→ ВЫБРАННЫЙ ОТРЫВОК:
+===+

"Кинофестиваль" длиною в год. Отчет о затянувшейся командировке - Олег Битов
Шрифт:
Интервал:
Закладка:
Кто-то первым указывал человечеству путь с вековечных мелей и кто-то первым выплывал из омутов, какие в изобилии закручивала история науки и общества. Кто-то обязательно был первым, кто-то создавал прецедент…
Питер не задавал мне вопроса, что он может сделать для меня лично. И все же померещилось, что как бы чуть-чуть и задал. Ни на что серьезное, тем более протрезвев к утру, он бы не решился: летчик-то летчик, да обломавший крылья и к новому рискованному полету уже не пригодный. Послать его, скажем, в посольство было бы беспросветной утопией. А вот слегка раздвинуть его полномочия, отклониться с его помощью от согласованного с «опекунами» маршрута — дело реальное.
— Свози меня в Хэй-он-Уай, — попросил я.

+===+

→ ИСХОДНЫЕ СТРОКИ:
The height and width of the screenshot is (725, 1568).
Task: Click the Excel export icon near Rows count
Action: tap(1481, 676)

+===+

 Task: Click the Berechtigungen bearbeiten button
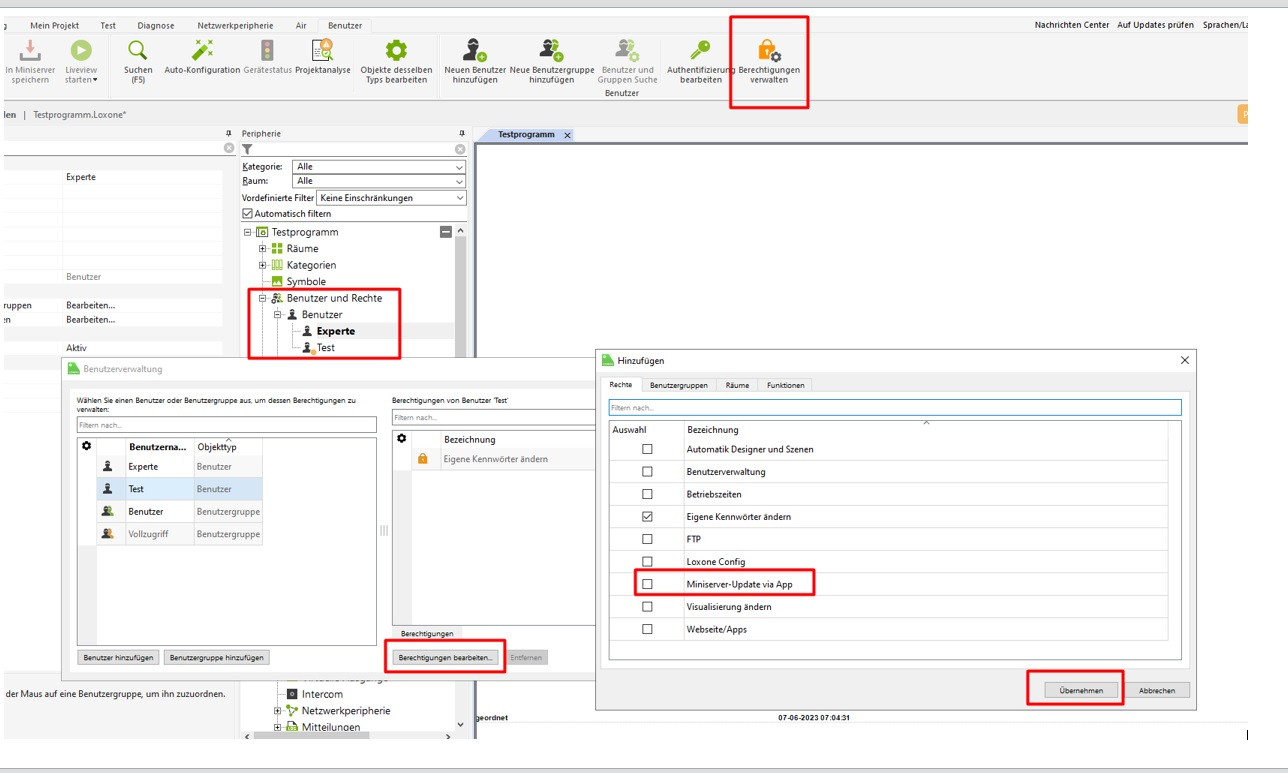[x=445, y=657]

+===+

Перечислите по абзацу отрывка, который начинается словами «Кто-то первым указывал», все утверждения о том, что сделал «кто-то». Строки здесь никакой роли не играют.

→ ОТВЕТ:
- первым указывал человечеству путь с вековечных мелей
- первым выплывал из омутов, какие в изобилии закручивала история науки и общества
- обязательно был первым
- создавал прецедент